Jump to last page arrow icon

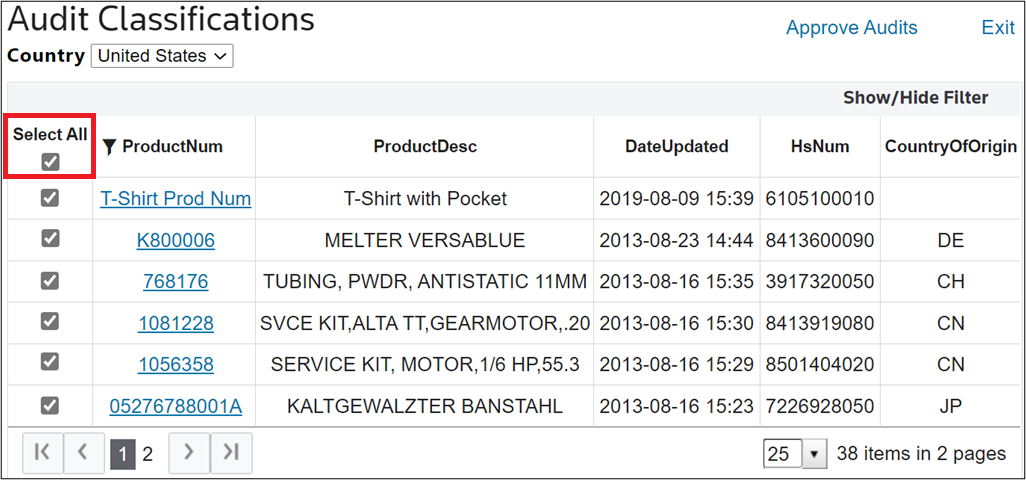pyautogui.click(x=231, y=453)
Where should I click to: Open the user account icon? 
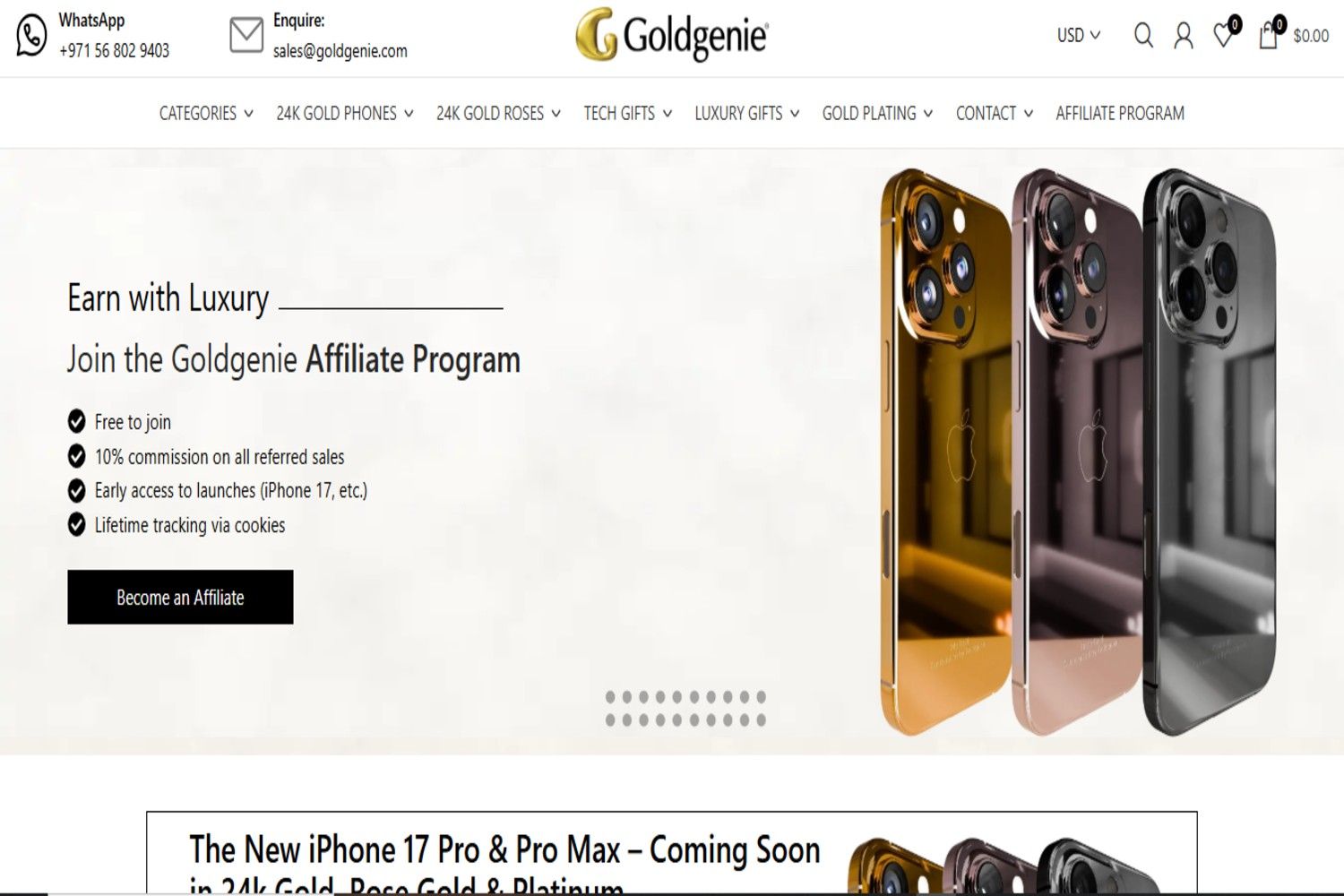[x=1184, y=36]
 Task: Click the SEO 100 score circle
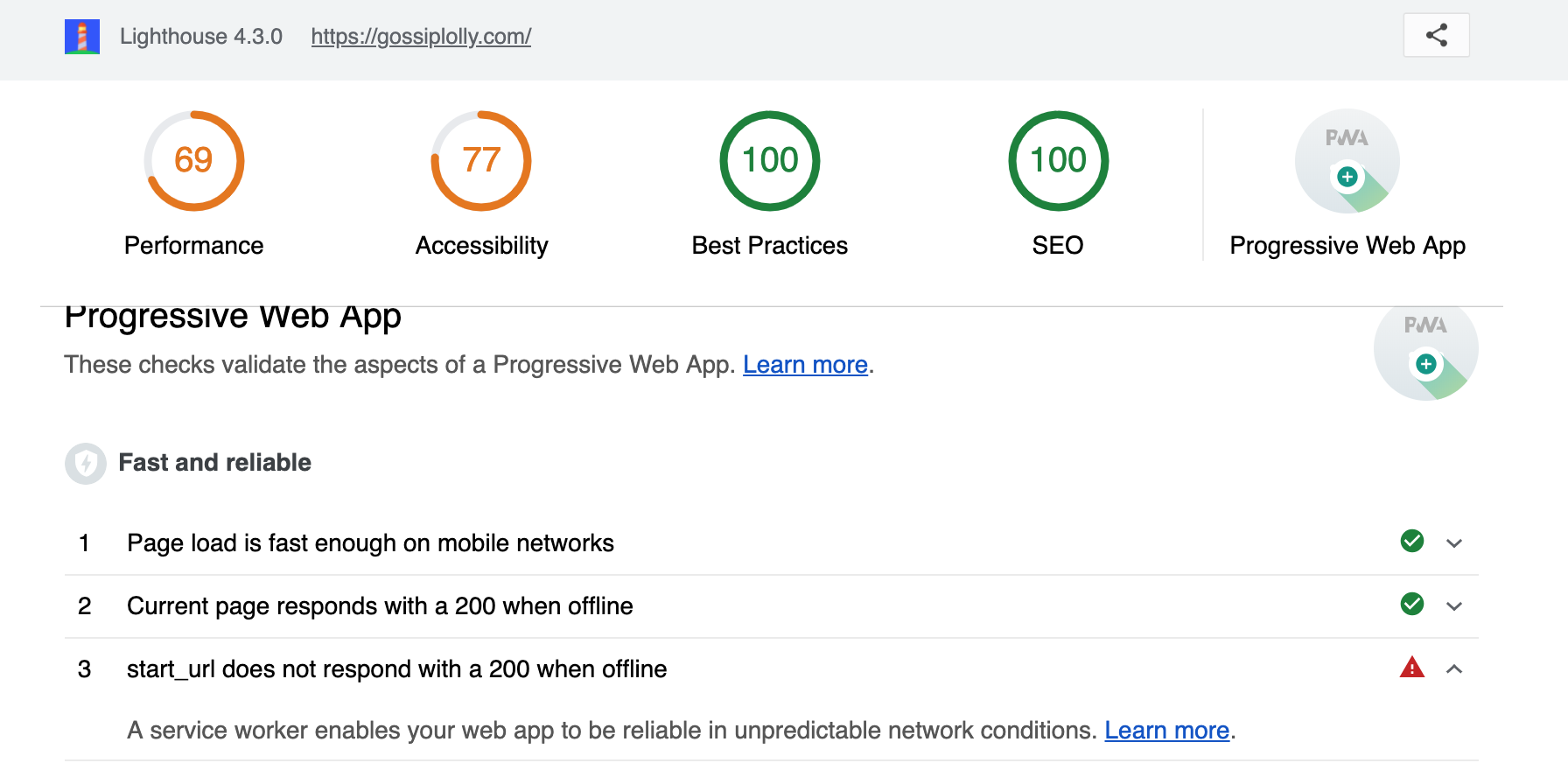1057,161
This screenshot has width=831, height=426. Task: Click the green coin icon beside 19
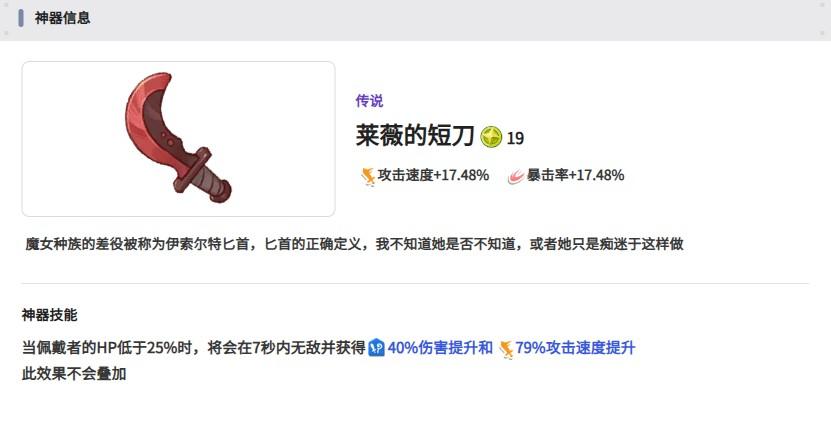coord(491,137)
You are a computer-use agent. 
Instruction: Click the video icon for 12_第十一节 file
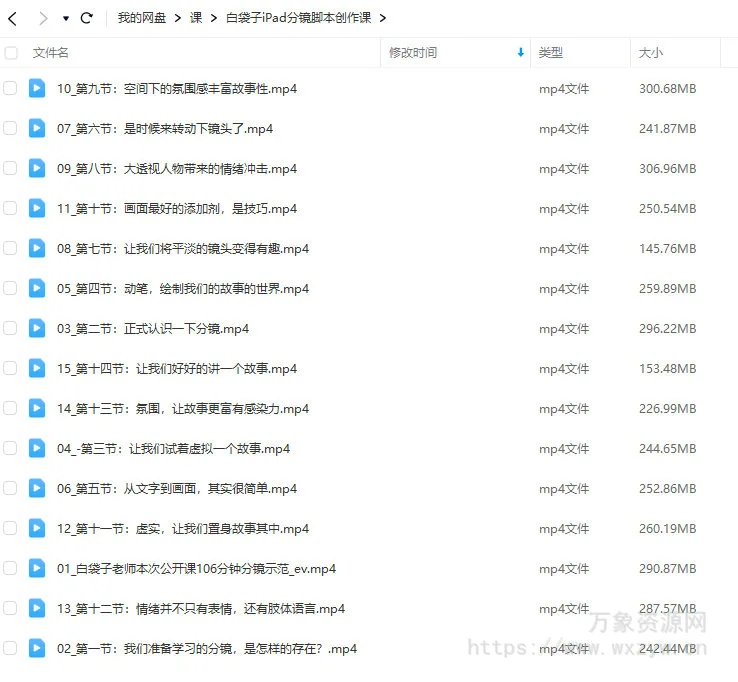click(x=37, y=528)
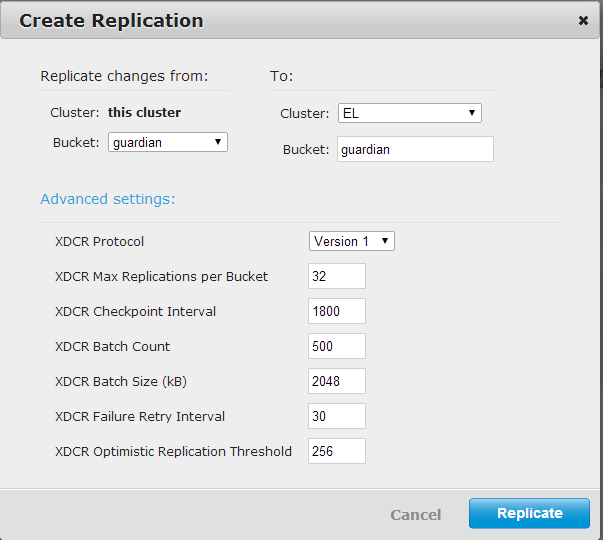Open the source Bucket dropdown showing guardian
Image resolution: width=603 pixels, height=540 pixels.
coord(168,142)
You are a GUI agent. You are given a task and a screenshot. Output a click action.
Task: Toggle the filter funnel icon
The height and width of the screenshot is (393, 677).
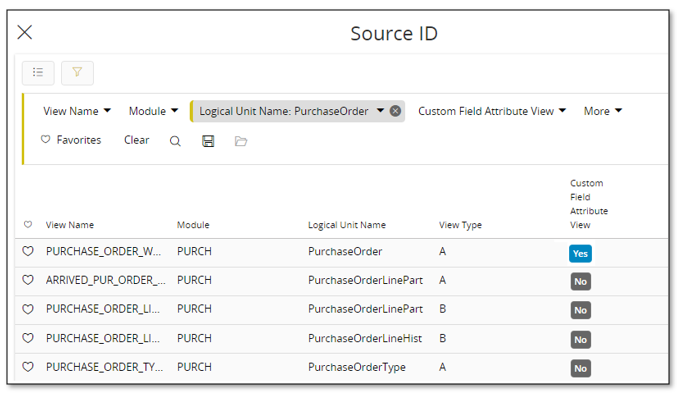coord(77,73)
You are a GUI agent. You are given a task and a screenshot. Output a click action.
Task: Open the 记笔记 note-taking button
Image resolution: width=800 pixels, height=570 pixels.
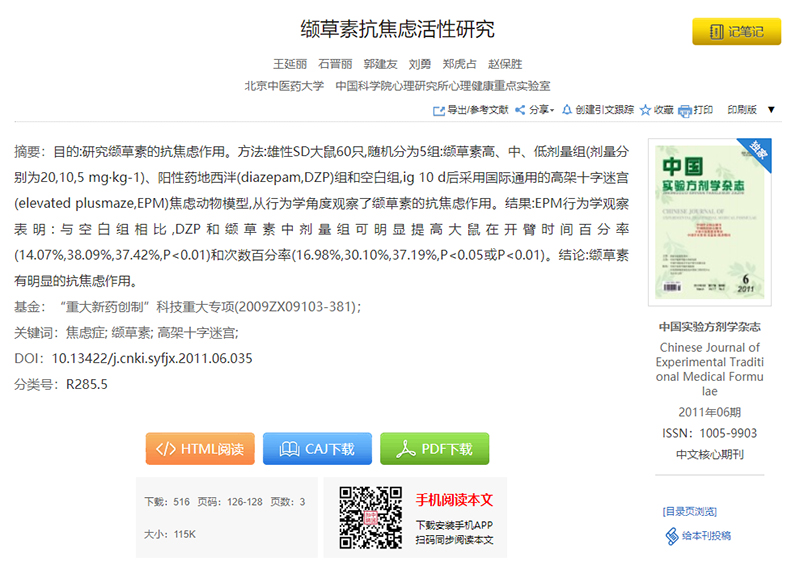pos(736,32)
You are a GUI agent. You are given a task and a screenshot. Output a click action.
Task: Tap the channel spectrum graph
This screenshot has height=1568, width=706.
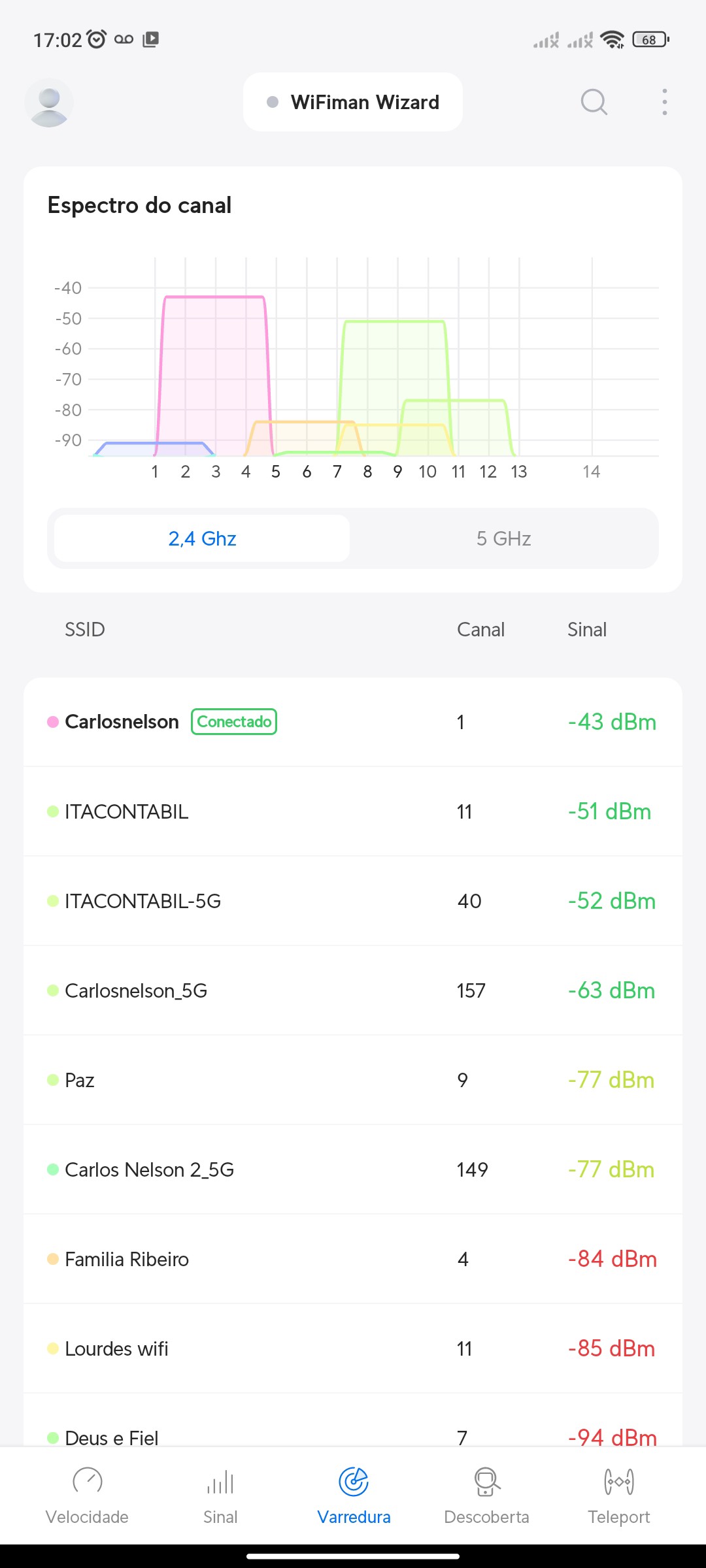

> [Work to be completed]:
Leave out the pictures; repeat the data exactly.

> [Task output]:
Jump to last page arrow icon

pyautogui.click(x=231, y=453)
Where should I click to: Open the user account icon? 
[x=1184, y=36]
 Task: Click the SEO 100 score circle
1057,161
This screenshot has width=831, height=426. Task: Click the green coin icon beside 19
coord(491,137)
You are a computer-use agent. 
Instruction: Click the video icon for 12_第十一节 file
click(x=37, y=528)
Open the source Bucket dropdown showing guardian
Image resolution: width=603 pixels, height=540 pixels.
coord(168,142)
You are a GUI agent. You are given a task and a screenshot. Output a click action.
Task: Toggle the filter funnel icon
The height and width of the screenshot is (393, 677).
coord(77,73)
You are a GUI agent. You are given a task and a screenshot. Output a click action.
Task: Open the 记笔记 note-taking button
Image resolution: width=800 pixels, height=570 pixels.
pos(736,32)
You are a GUI agent. You are given a task and a screenshot. Output a click action.
Task: Tap the channel spectrum graph
This screenshot has height=1568, width=706.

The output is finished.